As above some of the main reasons for the Dual Boiler setup were more so to do with the PID, Temp Stability and no need to flush all the time.

With regards to the Vibe/Rotary. I appreciate the Rotary will be much quieter. But lets face it the machine is in the kitchen and the you hardly spend all day with the pump going full tilt so that for me is a non-issue especially given the extra cost.

Having a plumb/tank switchable would be nice but not a deal break, as I will not be moving anywhere soon that would enable me to do so.


----------



## forzajuve

The only thing I would add from what I have read in various places is that the presence of a PID does not necessarily mean greater temperature stability. It also comes down to quality of materials and manufacture. A top end HX can be more thermally stable than a cheaper machine with electronic temperature controls, remember the PID has tolerances in accuracy too.

There are some questions over shot quality improvement with a rotary pump vs vibe. To be honest I don't think my palette would notice the difference. Rotary is preferred for plumbed in so would be the best choice if planning to do this, via a filter system would make descaling an annual occurrence. Dual boilers also use more energy, although the nice part about Brewtus is the option to switch off the steam if only making espresso.

So many things to consider, but at this level all machines are good. I think it comes down to the individual to decide what is more important based on their requirements.


----------



## Spazbarista

Although a PID allows you to change temperature


----------



## forzajuve

Expobarista said:


> Although a PID allows you to change temperature


Indeed, that is what a PID is primarily for and is a quick and easy way to adjust temperature between beans as required. It can be done on other machines but is a faff opening up and turning valves etc. Often beans can be extracted better (by personal taste preference) at different temperatures, although again the quality of the PID and temperature stability may render this void if accuracy if +/- 2degC.

Having said all that you cant deny what great value the Brewtus is, similar functioning Duetto's are considerably more expensive.


----------



## twistywizard

I am pretty sure my Palate is not going to tell the difference between pumps... I am not going to Plumb so I think that is my mind made up on that.

With regards to stability I was more thinking towards being a Dual Boiler means more stability with the PID an added extra/bonus contributing slightly towards this. I realise I am not going to get Speedster or similar performance at my price point but I am looking for something a lot better than my current stock Silvia... Which I hope it will give!!!!

It does seem given my budget that this ticks most of the boxes with the least compromises..


----------



## Marcelino

Finally delurking to join in the Expobar Leva Dual-love fest.

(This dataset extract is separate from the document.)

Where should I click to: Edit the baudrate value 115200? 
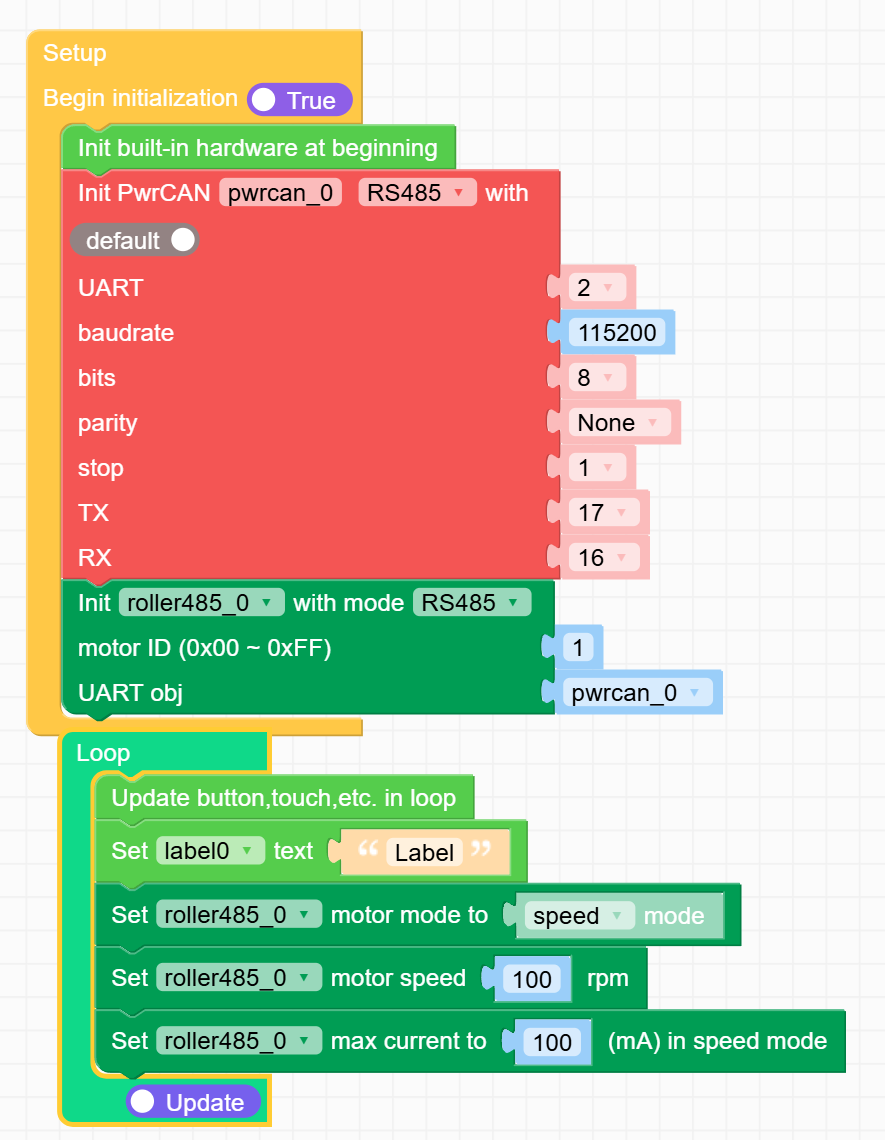tap(617, 333)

I purchased one about a week ago (might have ordered the last non-plumbable one from Bella Barista for the time being, sorry guys!) on recommendation of various forums and reviews and really love the machine. As others said the Dual boiler option isn't just about being able to steam at the same time, but about the increased temperature stability and most of all the PID control. The difference in cost from the non-dual version is a bargain considering all the extra features you get.

I also think it looks good, maybe more boxy and not as rounded as something like the Rockets, but would I pay £500 of my hard earned cash more for that? Umm, no.

So far the only design flaw I've noticed is the drip tray which, while very large, is only useful up to midpoint after which water leaks from the screw holes fixing the Expobar logo. But I stopped being lazy and now empty the drip tray every day so it's no longer a problem. I guess another option would be to seal it properly.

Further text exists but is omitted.